Below, locate the line that contains "The image size is (1208, 217).". Repeat exactly from that line to the line that contains "Select the topmost white shot marker", inclusive, leaving out the pictures.

····················

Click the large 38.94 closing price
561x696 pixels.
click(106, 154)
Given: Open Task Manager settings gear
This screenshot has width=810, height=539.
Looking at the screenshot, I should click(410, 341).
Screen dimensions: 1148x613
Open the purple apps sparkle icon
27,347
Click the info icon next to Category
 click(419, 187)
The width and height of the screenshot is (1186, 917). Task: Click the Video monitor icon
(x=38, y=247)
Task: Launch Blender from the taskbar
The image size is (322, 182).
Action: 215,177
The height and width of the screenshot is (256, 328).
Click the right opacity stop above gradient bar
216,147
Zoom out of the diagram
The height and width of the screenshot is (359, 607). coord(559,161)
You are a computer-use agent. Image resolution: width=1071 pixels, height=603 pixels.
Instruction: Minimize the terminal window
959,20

····················

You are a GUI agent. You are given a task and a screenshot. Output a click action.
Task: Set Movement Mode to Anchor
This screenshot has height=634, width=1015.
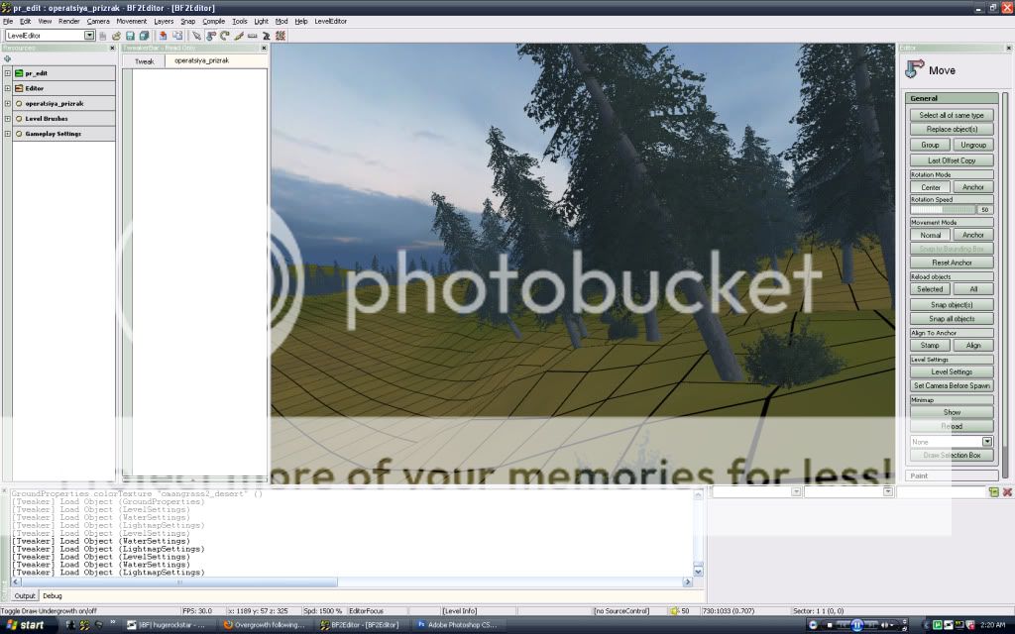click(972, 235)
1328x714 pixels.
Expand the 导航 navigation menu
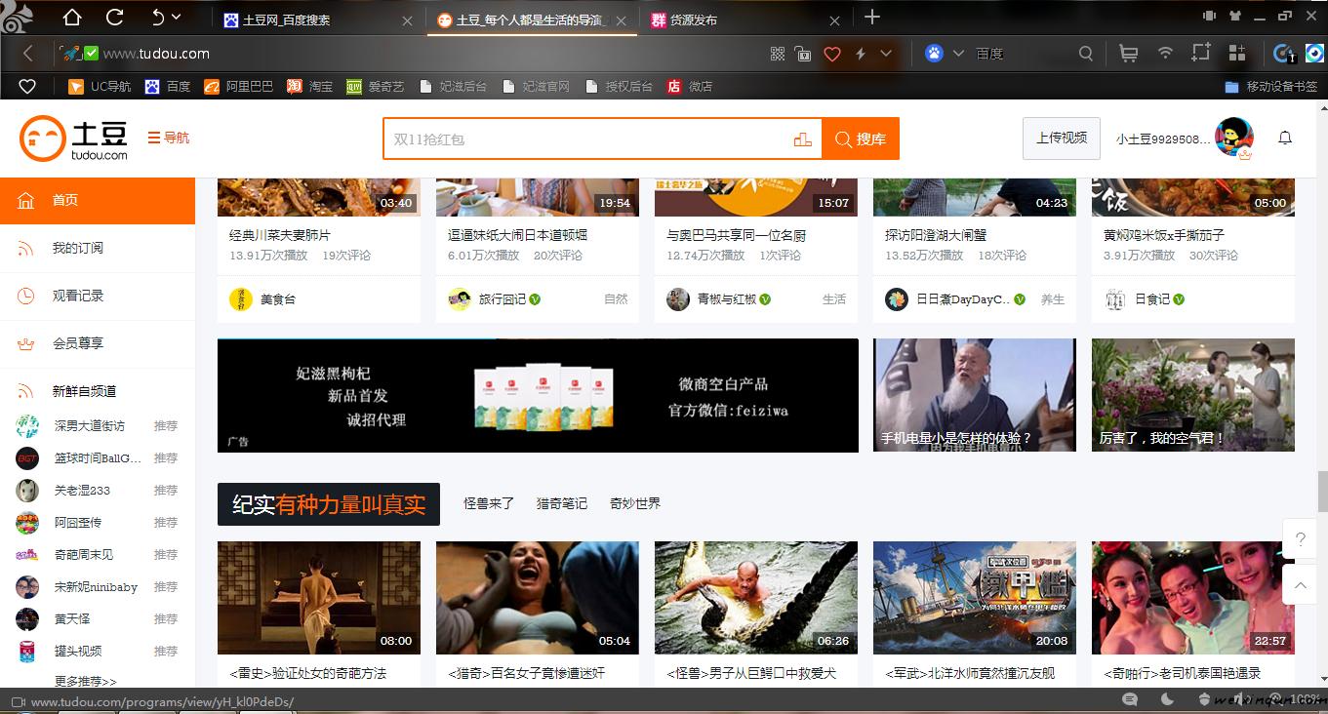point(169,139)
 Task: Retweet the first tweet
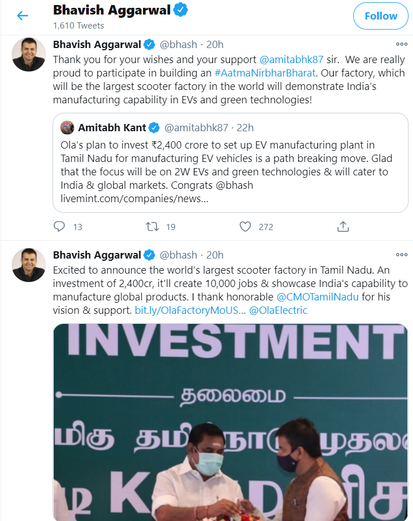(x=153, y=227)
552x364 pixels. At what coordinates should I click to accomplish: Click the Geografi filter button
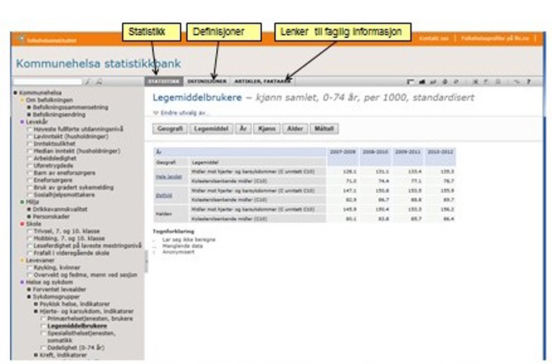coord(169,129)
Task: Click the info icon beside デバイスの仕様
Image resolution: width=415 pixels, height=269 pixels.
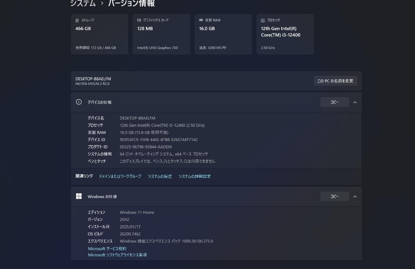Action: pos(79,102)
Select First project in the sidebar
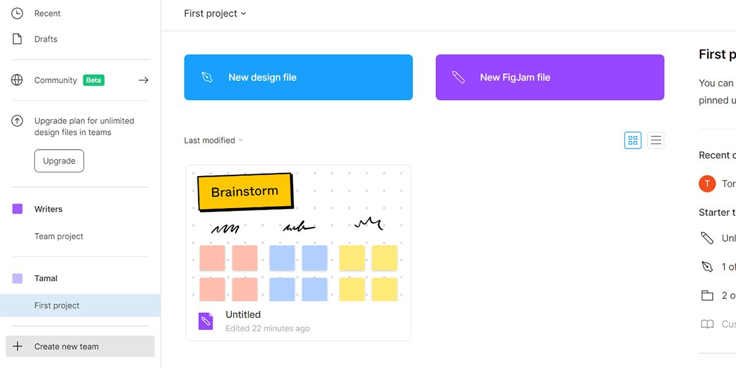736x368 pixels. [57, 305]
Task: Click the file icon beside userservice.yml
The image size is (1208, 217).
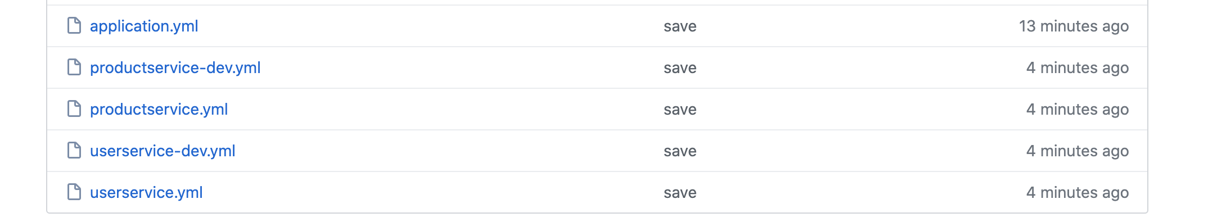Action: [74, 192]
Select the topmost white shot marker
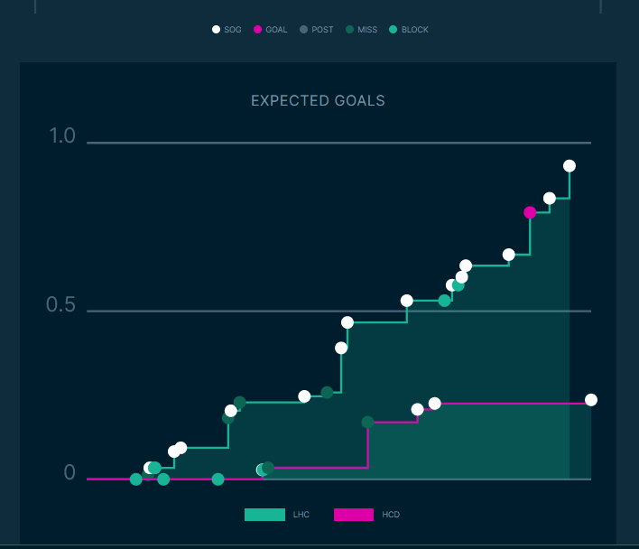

····················

Reply:
The image size is (1208, 217).
Action: [74, 192]
Select the topmost white shot marker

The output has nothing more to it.